LTE not getting a chance to strut its stuff, report says

Mobile video may be the king of data hogs, but Signals Research Group contends that other types of data traffic--such as update pings generated by Facebook and other "chatty" applications that constantly query the network for updates--are actually consuming a disproportionate amount of network resources. Not only that, these types of data traffic do not take advantage of LTE features such as MIMO, meaning operators and vendors need to look elsewhere to enable more efficiencies, the firm said.

"It's very inefficient for LTE to deliver that data because all the bells and whistles of LTE, MIMO, using higher modulation--sending more bits in a limited amount of time--all of those things only work well when you have a lot of data to send. When you have less data to send, you can't use those capabilities. It's overkill," Michael Thelander, Signals Research's founder and CEO, told FierceWirelessTech.

In a new report, Signals Research analyzed information collected during LTE network testing at locations in San Francisco and Phoenix, Arizona, including the Arizona State University campus in Tempe. The research included all four national networks: AT&T Mobility (NYSE: T), Sprint (NYSE: S), T-Mobile US NYSE:TMUS) and Verizon Wireless (NYSE: VZ). The networks used infrastructure from Alcatel-Lucent (NYSE: ALU), Ericsson (NYSE: ALU), Nokia (NYSE:NOK) Solutions and Networks as well as Samsung.   

This chart shows the median and maximum number of simultaneous connected devices that were observed on the monitored networks.

The tests employed Sanjole's WaveJudge 4900A LTE Analyzer and IntelliJudge test platform to capture and analyze data from the physical layer and other protocol exchanges that occurred over the air between an eNodeB and active mobile devices within its coverage area. The point of the testing was to examine how users really use cellular service and what impact that has on the network, Thelander said.

There might be hundreds of devices connected to a cell sector at any given moment. "The 'problem' is that these connections are generating very little in terms of actual data traffic, and as a result the data packets are being transmitted relatively inefficiently--potentially no MIMO and low modulation rates," Thelander said.

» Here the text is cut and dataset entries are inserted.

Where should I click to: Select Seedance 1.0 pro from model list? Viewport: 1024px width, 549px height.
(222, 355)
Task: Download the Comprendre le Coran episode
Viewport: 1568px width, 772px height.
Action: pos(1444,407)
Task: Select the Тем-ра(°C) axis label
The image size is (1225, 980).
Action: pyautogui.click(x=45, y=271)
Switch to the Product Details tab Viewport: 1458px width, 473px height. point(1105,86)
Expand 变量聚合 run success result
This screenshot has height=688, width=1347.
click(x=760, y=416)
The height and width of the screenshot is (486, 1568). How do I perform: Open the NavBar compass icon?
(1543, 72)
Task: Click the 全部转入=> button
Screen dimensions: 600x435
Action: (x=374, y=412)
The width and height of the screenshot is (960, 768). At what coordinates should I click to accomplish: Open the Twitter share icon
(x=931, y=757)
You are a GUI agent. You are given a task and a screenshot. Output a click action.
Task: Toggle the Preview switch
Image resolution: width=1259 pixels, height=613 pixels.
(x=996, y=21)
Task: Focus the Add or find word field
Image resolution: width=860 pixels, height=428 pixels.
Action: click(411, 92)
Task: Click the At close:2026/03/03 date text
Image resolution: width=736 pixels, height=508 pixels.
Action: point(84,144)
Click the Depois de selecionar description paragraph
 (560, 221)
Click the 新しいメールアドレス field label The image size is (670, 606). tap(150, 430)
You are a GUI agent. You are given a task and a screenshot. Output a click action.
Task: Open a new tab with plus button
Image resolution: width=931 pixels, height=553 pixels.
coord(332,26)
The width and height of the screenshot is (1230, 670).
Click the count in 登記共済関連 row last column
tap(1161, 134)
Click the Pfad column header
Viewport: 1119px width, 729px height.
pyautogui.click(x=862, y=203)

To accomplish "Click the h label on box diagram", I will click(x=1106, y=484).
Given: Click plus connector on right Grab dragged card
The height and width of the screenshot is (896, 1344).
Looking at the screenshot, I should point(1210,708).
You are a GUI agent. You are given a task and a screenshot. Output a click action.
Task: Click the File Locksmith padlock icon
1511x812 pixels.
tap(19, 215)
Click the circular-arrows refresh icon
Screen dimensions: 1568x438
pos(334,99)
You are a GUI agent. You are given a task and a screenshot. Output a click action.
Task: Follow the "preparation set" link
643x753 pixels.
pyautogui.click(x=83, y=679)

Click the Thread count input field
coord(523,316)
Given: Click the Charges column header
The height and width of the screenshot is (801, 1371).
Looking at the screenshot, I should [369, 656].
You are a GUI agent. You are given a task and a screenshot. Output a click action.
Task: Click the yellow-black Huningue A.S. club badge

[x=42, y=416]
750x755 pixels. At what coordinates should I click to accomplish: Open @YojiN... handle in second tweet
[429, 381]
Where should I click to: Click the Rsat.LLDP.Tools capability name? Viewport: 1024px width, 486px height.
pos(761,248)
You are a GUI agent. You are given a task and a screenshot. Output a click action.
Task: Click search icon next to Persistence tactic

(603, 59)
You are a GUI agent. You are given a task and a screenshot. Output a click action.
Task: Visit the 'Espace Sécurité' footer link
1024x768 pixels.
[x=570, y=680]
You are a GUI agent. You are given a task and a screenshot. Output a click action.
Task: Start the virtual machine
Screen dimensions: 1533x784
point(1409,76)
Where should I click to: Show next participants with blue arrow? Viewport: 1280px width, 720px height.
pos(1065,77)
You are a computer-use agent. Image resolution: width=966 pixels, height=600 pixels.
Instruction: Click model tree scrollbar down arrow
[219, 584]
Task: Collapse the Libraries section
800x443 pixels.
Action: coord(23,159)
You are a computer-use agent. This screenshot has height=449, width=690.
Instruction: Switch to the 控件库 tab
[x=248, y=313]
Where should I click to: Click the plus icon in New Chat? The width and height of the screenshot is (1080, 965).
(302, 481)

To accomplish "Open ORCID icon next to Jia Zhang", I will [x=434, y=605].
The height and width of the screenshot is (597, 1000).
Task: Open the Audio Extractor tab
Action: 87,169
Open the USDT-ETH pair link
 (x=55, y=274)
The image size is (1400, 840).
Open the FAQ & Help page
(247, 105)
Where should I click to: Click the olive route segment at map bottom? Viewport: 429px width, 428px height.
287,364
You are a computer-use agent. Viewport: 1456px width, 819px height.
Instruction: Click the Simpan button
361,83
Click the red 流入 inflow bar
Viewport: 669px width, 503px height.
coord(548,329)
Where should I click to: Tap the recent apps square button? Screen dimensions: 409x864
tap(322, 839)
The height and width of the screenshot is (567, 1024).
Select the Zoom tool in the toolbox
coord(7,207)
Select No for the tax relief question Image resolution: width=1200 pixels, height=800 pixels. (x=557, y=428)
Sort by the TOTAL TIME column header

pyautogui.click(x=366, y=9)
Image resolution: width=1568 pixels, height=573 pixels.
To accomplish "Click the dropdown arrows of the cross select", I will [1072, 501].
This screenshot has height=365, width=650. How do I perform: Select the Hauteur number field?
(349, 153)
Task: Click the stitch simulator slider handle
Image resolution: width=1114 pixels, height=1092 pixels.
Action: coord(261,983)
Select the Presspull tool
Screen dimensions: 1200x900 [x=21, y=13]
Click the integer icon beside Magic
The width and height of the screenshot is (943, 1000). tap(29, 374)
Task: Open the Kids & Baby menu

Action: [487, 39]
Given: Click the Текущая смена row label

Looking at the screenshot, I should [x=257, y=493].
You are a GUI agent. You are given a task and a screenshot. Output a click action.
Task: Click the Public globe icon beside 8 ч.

MIMO utilization rates, or the percentage of time devices use MIMO, is surprisingly low, he noted. That can be attributed in part to the RF frontend of the antenna design in particular devices. But the use of applications that do not consume lots of data also means eNodeBs will not use MIMO by design, simply because there is not a lot of data to deal with. In addition, use of mobile devices deep within the bowels of buildings, such as high-rises, obviates the use of MIMO even for video consumption.

"If you're sitting in the bathroom stall on the 40th floor trying to watch a YouTube video, it's probably not going to happen," Thelander said.

Ultimately, because MIMO and other LTE capabilities are not being applied all the time, "LTE is delivering far less spectral efficiency than people think it does," Thelander said.

One could argue that the typical user experience is not impacted by network loading from small data transactions, given that the usual mobile data connection equates to very low data rates. However, peak data rates are being impacted by network loading, Thelander said.

He argues that inefficient use of network resources in support of modest amounts of data traffic leaves far fewer resources available to support bandwidth-intensive applications, such as video. And because small data transactions are negatively impacting overall spectral efficiency, carriers are running out of spectrum more quickly than expected.

The Signals Research report says operators must recognize that LTE alone is not a panacea and recommends that they improve network performance through additional approaches. Those include adding small cells or distributed antenna systems (DAS) for in-building coverage. Operators also should use self-optimizing network (SON) algorithms and detailed network monitoring to ensure their networks are running at their full potential.

Added the report: "Given our results, it also wouldn't hurt to have a lot more spectrum on reserve."